Information:
★ ★ ★ ★
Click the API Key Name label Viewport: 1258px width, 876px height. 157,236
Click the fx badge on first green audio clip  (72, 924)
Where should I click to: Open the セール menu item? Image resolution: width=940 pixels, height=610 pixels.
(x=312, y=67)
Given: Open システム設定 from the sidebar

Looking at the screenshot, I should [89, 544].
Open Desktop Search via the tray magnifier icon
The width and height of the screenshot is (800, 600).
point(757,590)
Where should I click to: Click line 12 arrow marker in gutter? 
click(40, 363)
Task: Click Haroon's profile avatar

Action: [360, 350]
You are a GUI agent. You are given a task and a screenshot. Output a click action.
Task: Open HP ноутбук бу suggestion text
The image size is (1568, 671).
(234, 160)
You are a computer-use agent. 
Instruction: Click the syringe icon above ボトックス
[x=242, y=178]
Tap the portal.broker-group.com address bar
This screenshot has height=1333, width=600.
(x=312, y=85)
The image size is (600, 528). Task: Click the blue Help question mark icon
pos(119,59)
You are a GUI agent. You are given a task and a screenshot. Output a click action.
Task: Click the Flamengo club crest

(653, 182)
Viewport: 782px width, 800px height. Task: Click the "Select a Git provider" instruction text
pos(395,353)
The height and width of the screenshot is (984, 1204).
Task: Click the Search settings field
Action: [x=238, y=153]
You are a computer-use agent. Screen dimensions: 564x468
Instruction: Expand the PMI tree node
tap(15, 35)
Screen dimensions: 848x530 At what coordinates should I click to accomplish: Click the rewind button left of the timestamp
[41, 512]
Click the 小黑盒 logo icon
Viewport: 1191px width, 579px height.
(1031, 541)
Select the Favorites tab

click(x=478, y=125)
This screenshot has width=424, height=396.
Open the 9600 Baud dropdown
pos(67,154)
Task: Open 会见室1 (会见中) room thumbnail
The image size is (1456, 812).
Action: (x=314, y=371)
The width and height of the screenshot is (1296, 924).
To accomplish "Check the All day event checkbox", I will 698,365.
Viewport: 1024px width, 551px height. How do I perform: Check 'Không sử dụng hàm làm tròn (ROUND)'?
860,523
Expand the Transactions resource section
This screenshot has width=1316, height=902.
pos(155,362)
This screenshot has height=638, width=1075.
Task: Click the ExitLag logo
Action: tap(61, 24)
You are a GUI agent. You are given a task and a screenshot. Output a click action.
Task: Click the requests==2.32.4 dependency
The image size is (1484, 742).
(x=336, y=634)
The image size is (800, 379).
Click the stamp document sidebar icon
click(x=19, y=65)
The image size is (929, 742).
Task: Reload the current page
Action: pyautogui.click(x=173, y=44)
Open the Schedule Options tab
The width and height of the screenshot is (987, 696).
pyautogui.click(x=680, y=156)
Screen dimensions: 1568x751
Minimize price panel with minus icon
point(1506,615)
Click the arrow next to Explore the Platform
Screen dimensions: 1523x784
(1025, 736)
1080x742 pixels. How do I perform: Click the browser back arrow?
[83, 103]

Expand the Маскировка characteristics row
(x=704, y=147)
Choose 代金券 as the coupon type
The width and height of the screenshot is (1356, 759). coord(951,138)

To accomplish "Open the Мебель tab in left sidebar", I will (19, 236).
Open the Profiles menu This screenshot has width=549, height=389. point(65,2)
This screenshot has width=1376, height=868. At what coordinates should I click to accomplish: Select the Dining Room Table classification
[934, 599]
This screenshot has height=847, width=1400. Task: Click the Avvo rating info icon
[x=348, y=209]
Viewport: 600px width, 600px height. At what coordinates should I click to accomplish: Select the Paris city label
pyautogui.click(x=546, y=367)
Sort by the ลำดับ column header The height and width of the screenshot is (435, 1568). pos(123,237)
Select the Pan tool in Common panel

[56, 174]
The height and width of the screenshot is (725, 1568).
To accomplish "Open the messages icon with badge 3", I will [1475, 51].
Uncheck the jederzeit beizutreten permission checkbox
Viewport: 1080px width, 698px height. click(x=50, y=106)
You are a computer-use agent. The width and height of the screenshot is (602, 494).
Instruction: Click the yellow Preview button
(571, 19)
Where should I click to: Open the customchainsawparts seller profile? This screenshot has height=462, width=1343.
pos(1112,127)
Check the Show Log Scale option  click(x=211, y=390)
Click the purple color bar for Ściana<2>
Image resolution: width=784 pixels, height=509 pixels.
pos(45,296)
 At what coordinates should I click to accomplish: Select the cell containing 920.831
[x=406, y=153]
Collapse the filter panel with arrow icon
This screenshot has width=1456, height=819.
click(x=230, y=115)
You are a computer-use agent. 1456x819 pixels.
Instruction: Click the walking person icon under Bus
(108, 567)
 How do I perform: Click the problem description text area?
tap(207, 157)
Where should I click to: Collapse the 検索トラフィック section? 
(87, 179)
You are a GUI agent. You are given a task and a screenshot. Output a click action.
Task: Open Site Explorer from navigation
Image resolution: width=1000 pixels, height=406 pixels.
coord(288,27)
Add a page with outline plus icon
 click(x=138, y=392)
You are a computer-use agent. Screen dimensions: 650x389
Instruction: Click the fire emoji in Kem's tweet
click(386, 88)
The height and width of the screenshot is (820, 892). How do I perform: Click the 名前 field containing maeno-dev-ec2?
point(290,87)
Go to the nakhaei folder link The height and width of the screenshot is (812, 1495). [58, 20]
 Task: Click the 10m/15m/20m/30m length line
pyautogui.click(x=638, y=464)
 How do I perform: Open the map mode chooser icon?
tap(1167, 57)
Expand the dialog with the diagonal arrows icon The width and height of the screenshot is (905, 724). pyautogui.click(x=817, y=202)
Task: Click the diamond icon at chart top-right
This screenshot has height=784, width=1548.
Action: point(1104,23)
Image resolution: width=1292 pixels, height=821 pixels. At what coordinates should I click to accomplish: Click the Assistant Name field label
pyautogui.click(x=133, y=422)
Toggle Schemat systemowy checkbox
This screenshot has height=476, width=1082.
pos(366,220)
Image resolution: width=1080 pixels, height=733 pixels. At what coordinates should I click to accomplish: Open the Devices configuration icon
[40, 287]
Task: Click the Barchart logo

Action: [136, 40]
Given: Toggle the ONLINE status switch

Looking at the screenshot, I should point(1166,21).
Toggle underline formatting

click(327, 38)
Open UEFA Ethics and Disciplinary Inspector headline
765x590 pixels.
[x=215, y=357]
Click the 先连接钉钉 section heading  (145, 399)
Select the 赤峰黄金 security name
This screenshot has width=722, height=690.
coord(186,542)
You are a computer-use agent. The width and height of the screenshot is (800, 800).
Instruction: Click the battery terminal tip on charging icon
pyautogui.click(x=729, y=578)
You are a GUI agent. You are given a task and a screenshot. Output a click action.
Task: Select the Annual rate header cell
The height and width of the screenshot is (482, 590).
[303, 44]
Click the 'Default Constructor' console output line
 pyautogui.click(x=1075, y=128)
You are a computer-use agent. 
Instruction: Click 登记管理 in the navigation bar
★ ★ ★ ★
What this task involves:
Scan the entries above, and wherever a line holds the string "navigation", copy it.

Exercise answer:
Task: Open Site Explorer from navigation
Instruction: Click 登记管理 in the navigation bar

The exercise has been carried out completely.